Okay, I'll admit to exageratting there. A little But I stil hate that writing advice. Deeply. I'm sure it's great advice for some people! I mean, I doubt it is, but that's probably me typical minding.
But that advice severely knocked about my writing confidence for several years, for no good reason.
You see, to my eye, my first drafts are fine. Sure, they've got rough edges, but they're basically okay. My second drafts and third etc drafts aren't necessarily that different? The prose might be a bit nicer, scenes flow together better, but there's no huge jumps in quality. They're pretty similar.
Which meant under the 'first drafts are shit' paradigm, one of two things was happening:
- My first drafts were shit, my second drafts were not, I was just really bad at judging writing quality.
- My first drafts were shit, my second drafts were also shit because they were not that different from the first drafts, and I should never try and judge the quality of literature ever again.
None of those were exactly comforting! And it really messed up my ability to be confident in my writing for some time.

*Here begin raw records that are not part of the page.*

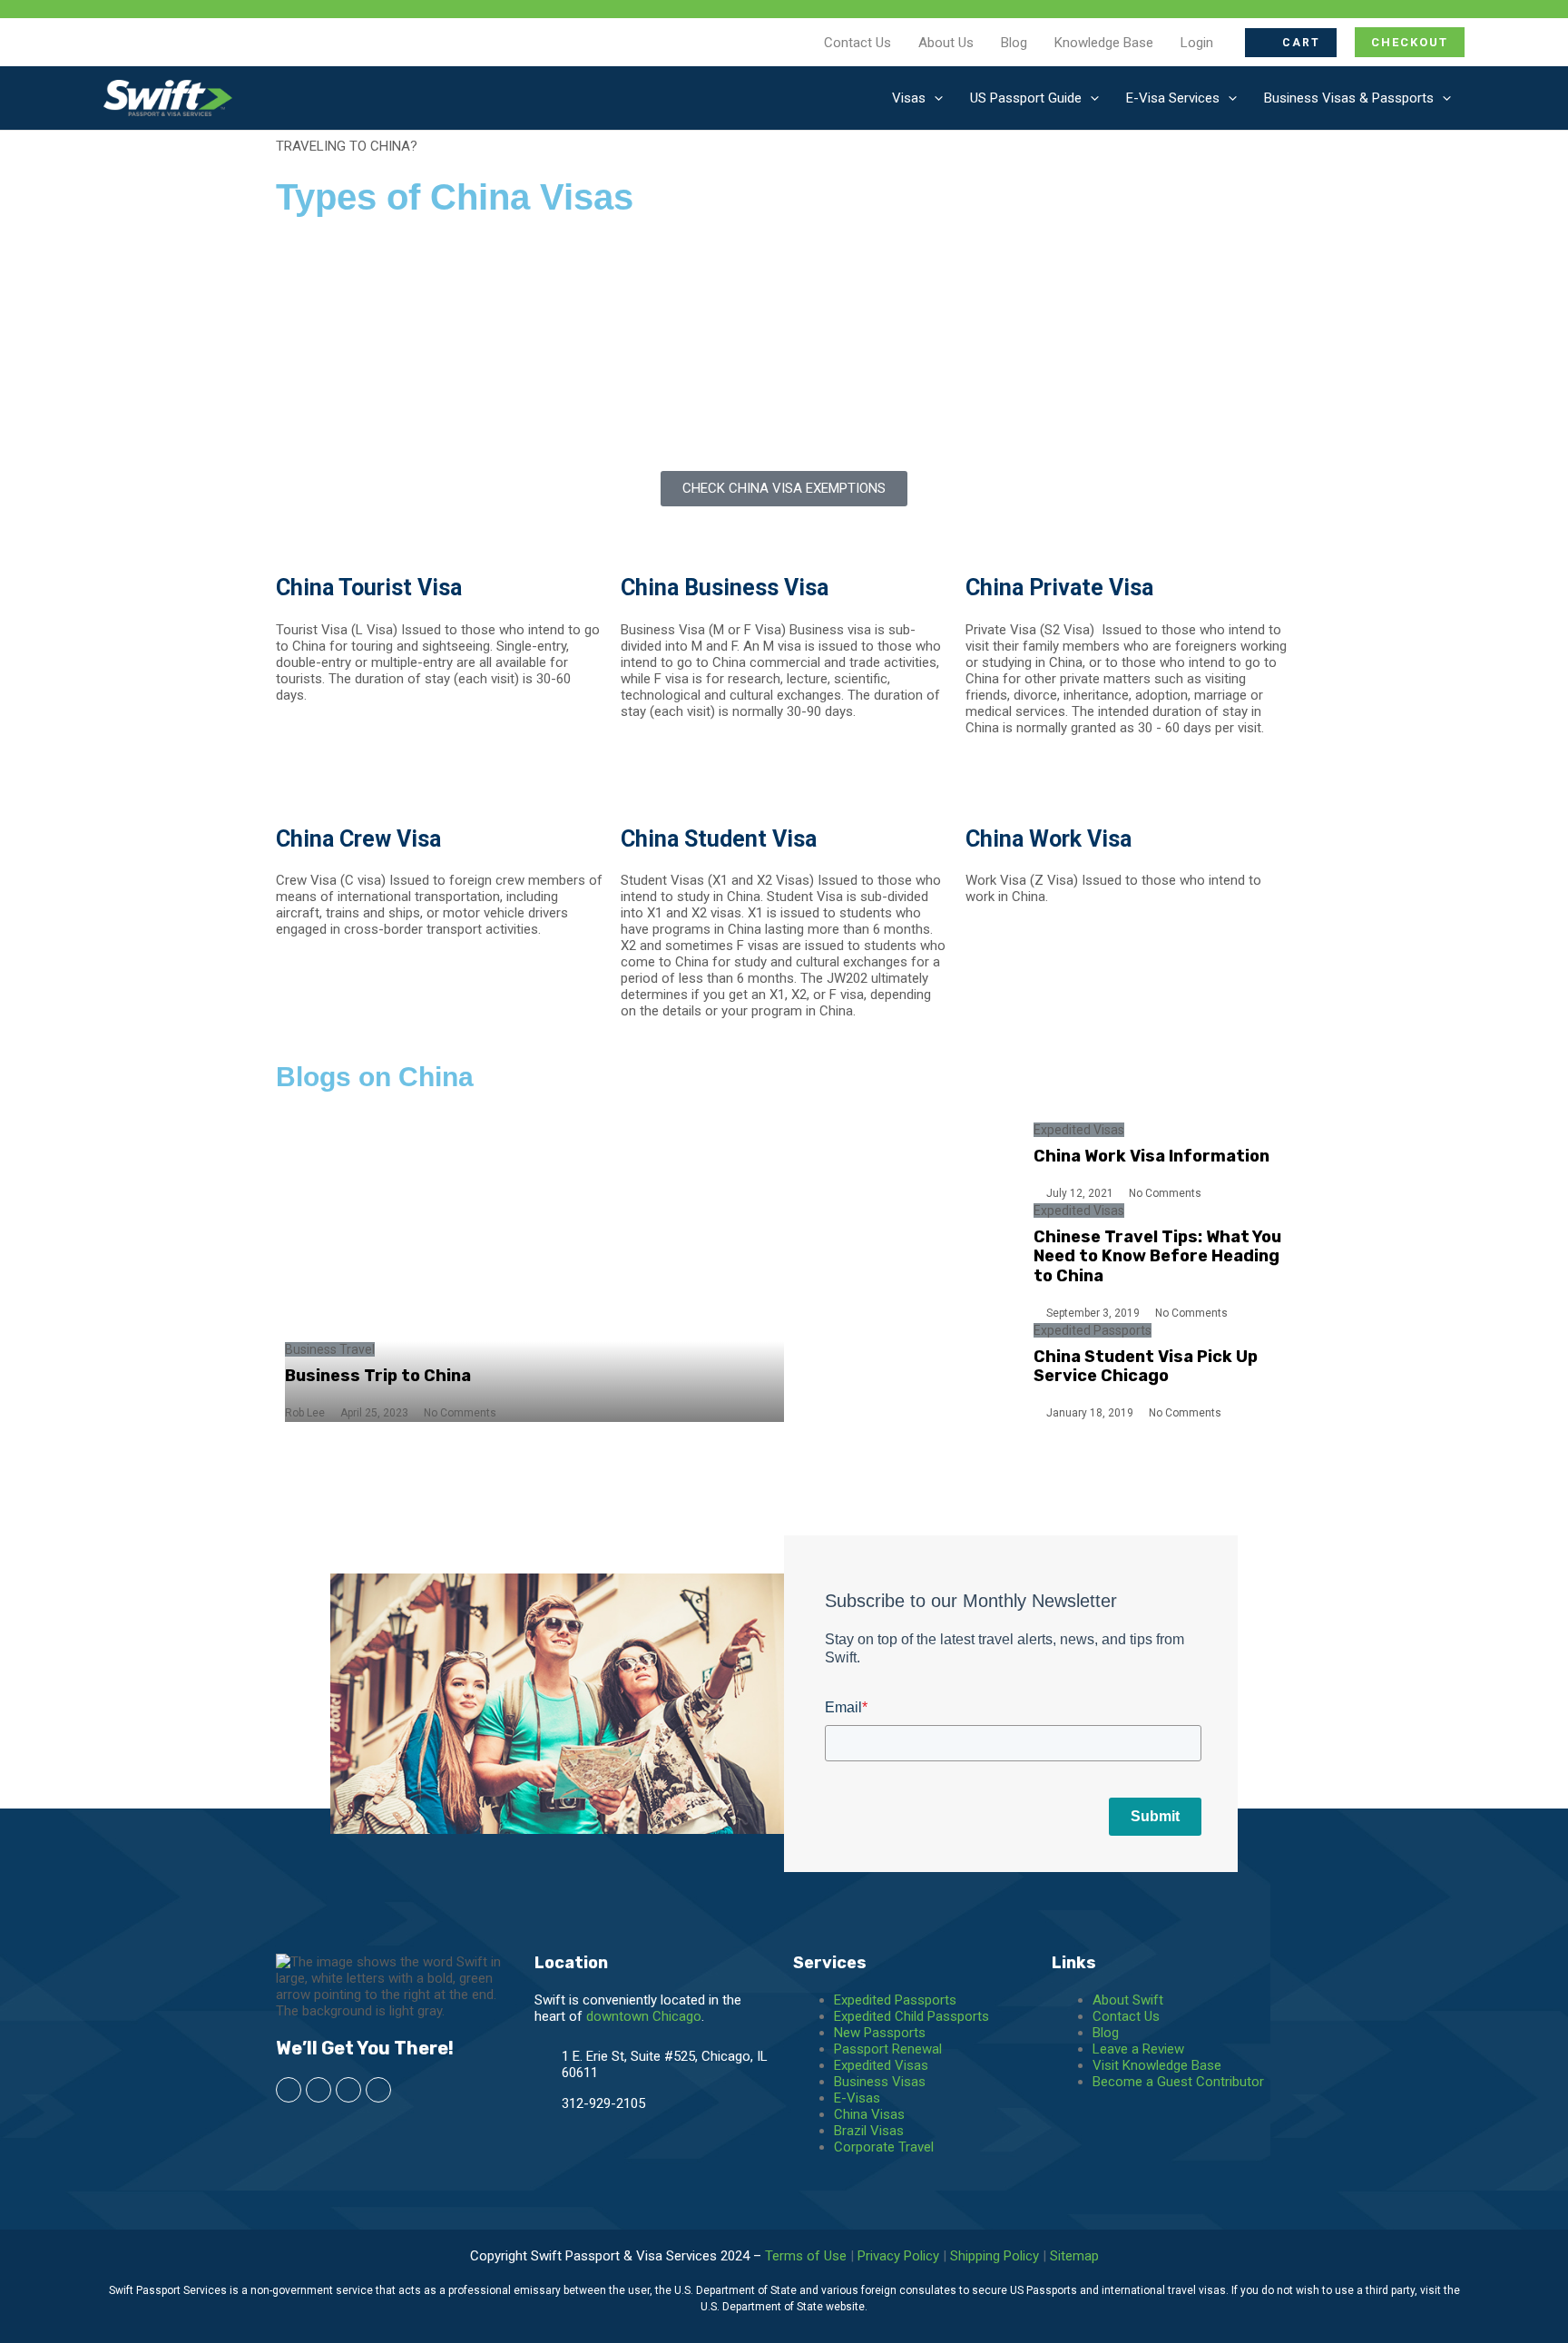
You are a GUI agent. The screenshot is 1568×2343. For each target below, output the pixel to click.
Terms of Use (806, 2256)
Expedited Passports (1093, 1330)
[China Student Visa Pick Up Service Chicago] (909, 1372)
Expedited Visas (1079, 1129)
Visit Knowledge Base (1157, 2065)
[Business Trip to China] (534, 1272)
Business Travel (330, 1349)
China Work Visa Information (1151, 1156)
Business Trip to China (378, 1376)
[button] (1291, 42)
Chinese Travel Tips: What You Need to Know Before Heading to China (1157, 1256)
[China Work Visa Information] (909, 1162)
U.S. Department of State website (783, 2306)
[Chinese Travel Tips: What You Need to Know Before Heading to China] (909, 1262)
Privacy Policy (898, 2256)
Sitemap (1074, 2256)
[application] (934, 98)
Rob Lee (305, 1413)
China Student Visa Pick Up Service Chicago (1146, 1367)
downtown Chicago (643, 2016)
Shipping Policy (994, 2256)
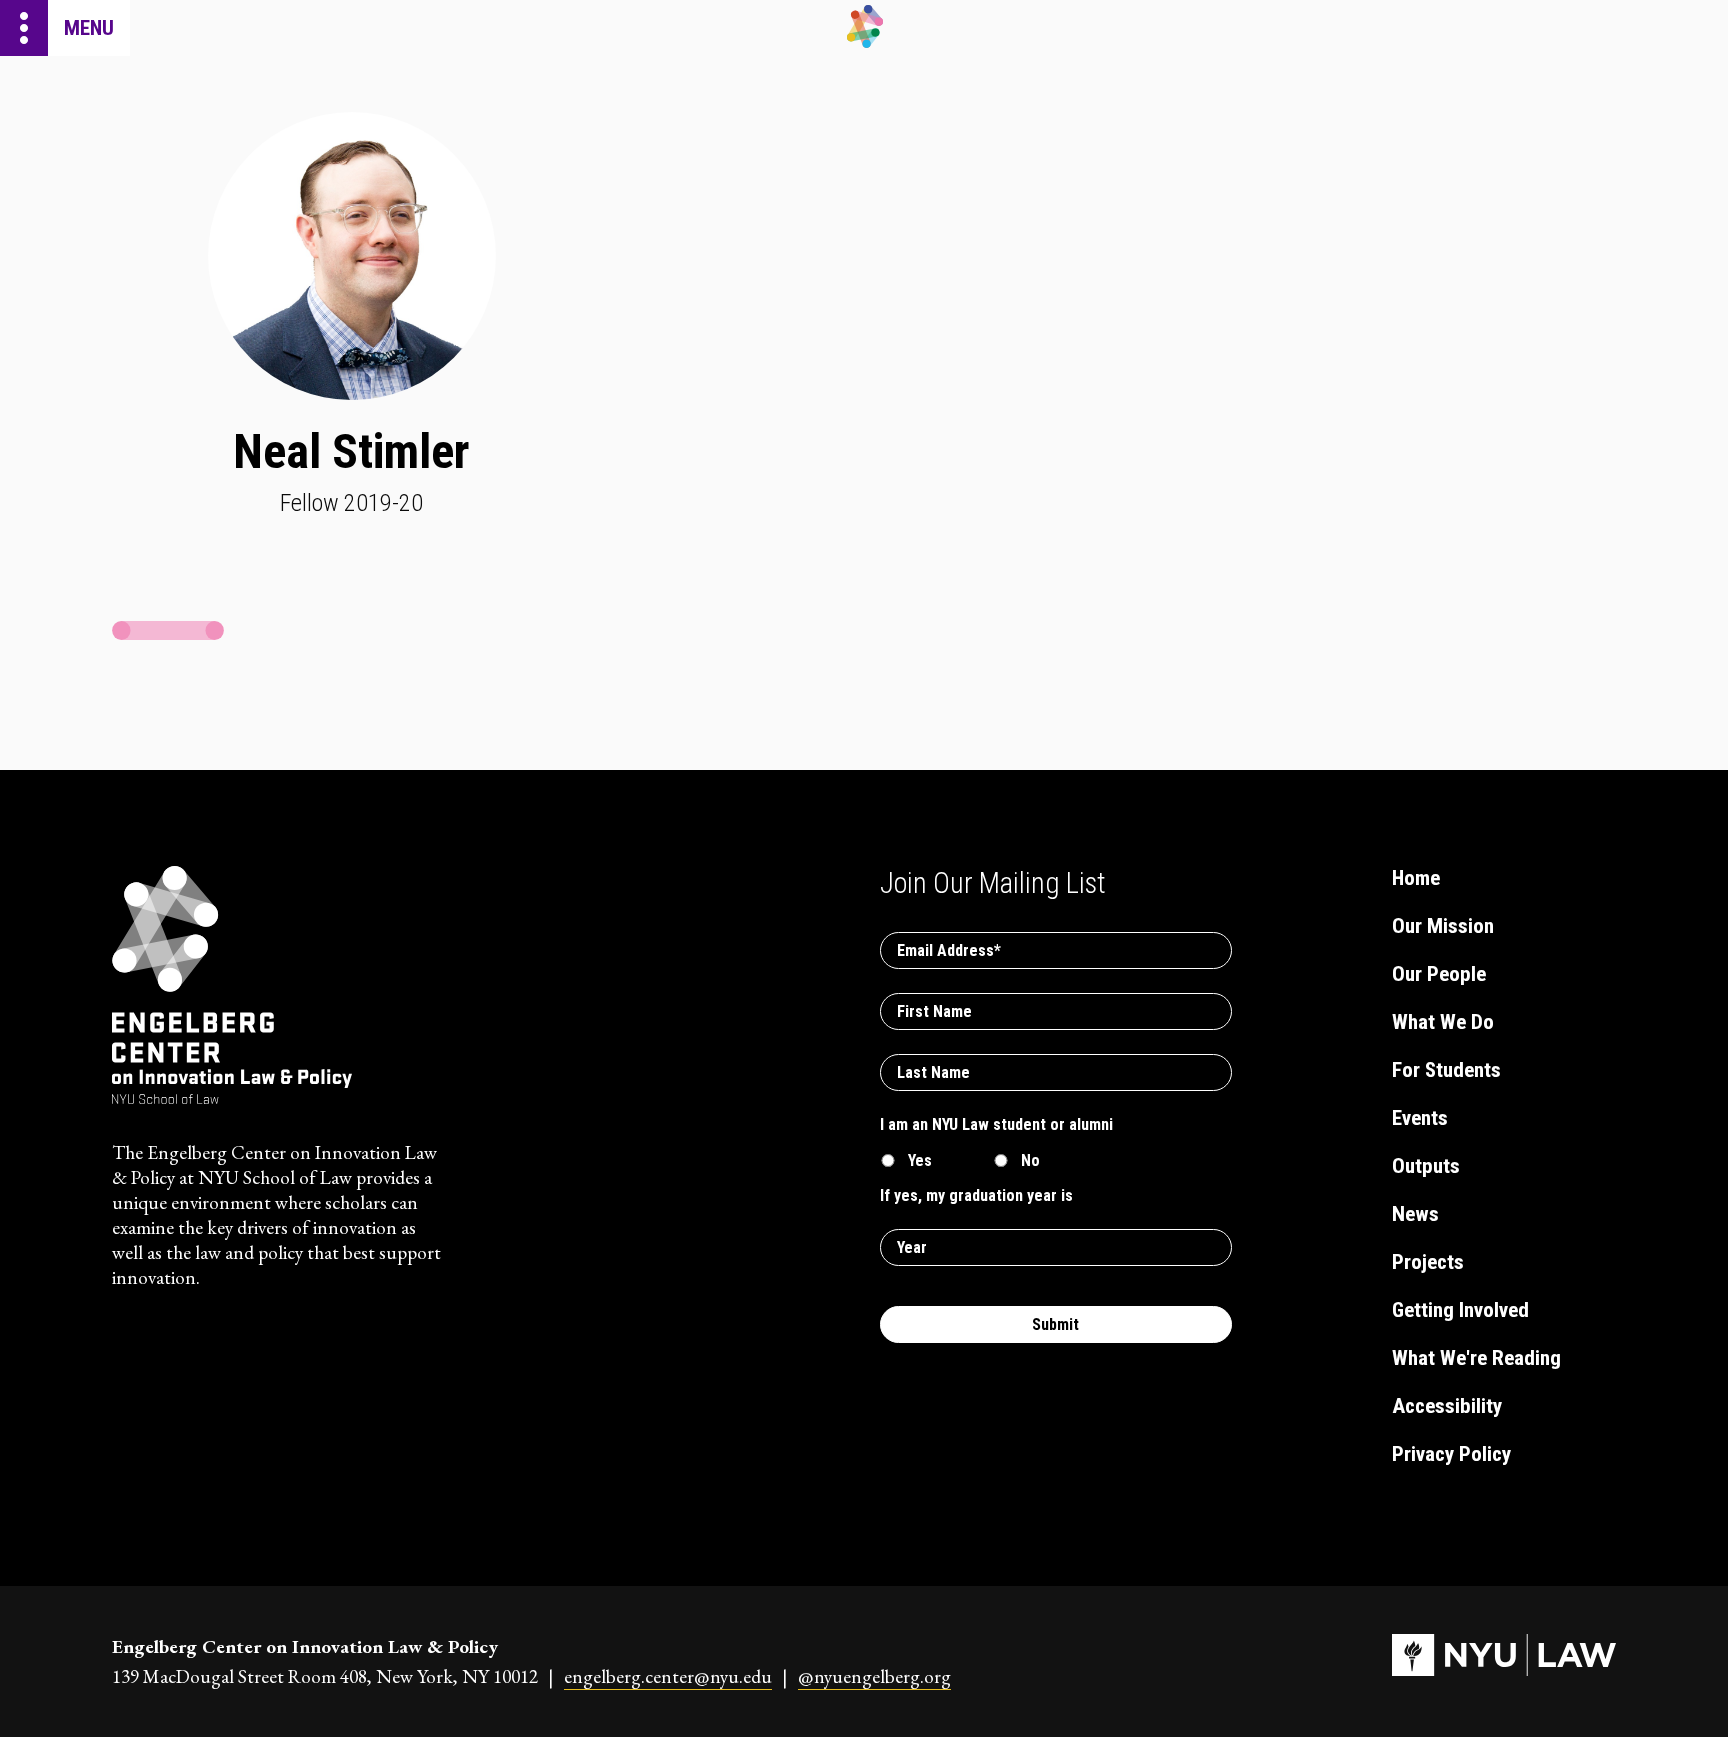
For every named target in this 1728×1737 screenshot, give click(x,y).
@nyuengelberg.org (874, 1676)
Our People (1439, 974)
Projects (1428, 1262)
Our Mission (1443, 926)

I ended up getting myself unstuck by learning 3 things:
- Any writing advice that makes it harder to write is bad advice.
- Any writing advice or truism that cannot articulate why it is the case or why it is helpful advice should be treated as deeply suspect
- I saw people actually articulate the use of the Shitty First Drafts Principle. It was about getting ideas down fast and freely without worrying about the quality of the prose, or whether the plot was consistent, or whatever.
I tend to write weirdly detailed outlines. Like, outlines that include individual lines of dialogue or rough sketches of dialogue, that level of detail. I find these useful because they let me get ideas down fast and freely, without worrying about making pretty prose, and let me fix any inconsistencies during the outlining phase before committing to a whole ass prose draft.
...So, basically what I was doing was making a shitty first draft, except I called it an outline.
But I still reject the framing of 'shitty first draft'.
- Now that I'm more confident in my writing ability, I'm much more comfortable saying this: Do you want to call my work shitty to my face? Ooooh, you're just "generalising" and "including yourself as well" and "helping other artists". No. If you want to call my work shitty, say that in a review and provide citations. Do not say that kind of stuffy lightly, or without the understanding of the power behind it.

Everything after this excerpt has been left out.